On Tuesday, David Voss admitted guilt to counts of forgery and uttering forged documents for running an art fraud operation out of Thunder Bay from 1996 to 2019. According to an agreed statement of facts read in court, Voss oversaw the production of thousands of counterfeit artworks falsely attributed to Anishinaabe artist Norval Morrisseau.
Investigators have identified over 1,500 forgeries connected to the Voss ring and have seized nearly 500 of them.
In March 2023, investigators from the Thunder Bay Police Service and the Ontario Provincial Police charged eight individuals in connection with the creation and sale of art falsely attributed to Morrisseau.

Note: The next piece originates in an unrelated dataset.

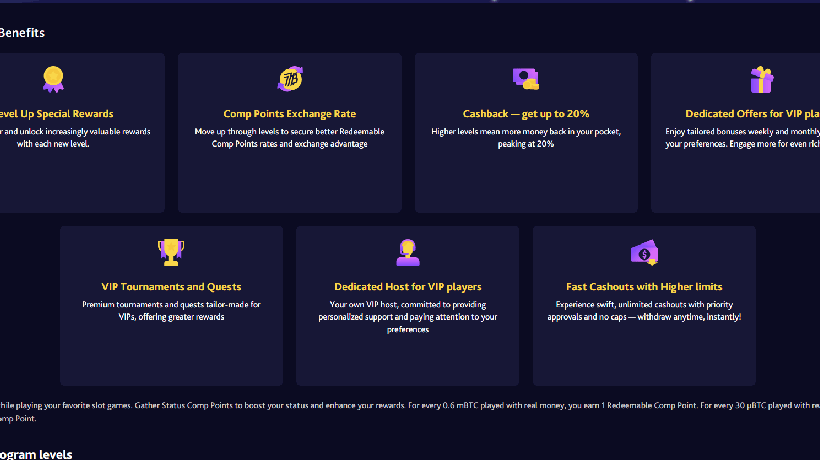This screenshot has width=820, height=460.
Task: Click the VIP Tournaments and Quests title
Action: coord(171,287)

Norval Morrisseau, who passed away in 2007 at the age of 75, was a prominent artist from the Ojibway Bingwi Neyaashi Anishinaabek First Nation in northwestern Ontario. He is renowned as the founder of the Woodlands School of art, with his work exhibited in galleries across Canada, including Rideau Hall in Ottawa.
The agreed statement of facts revealed that Voss developed an assembly-line process for the forgery operation, enlisting multiple painters. Voss would sketch an outline in pencil and indicate areas to be colored using letter codes corresponding to different hues.
“David Voss has never met, acquired artwork from or otherwise interacted with, Norval Morrisseau,” “The painters were paid to apply the paint in accordance with this ‘paint by numbers’ process,” said the statement.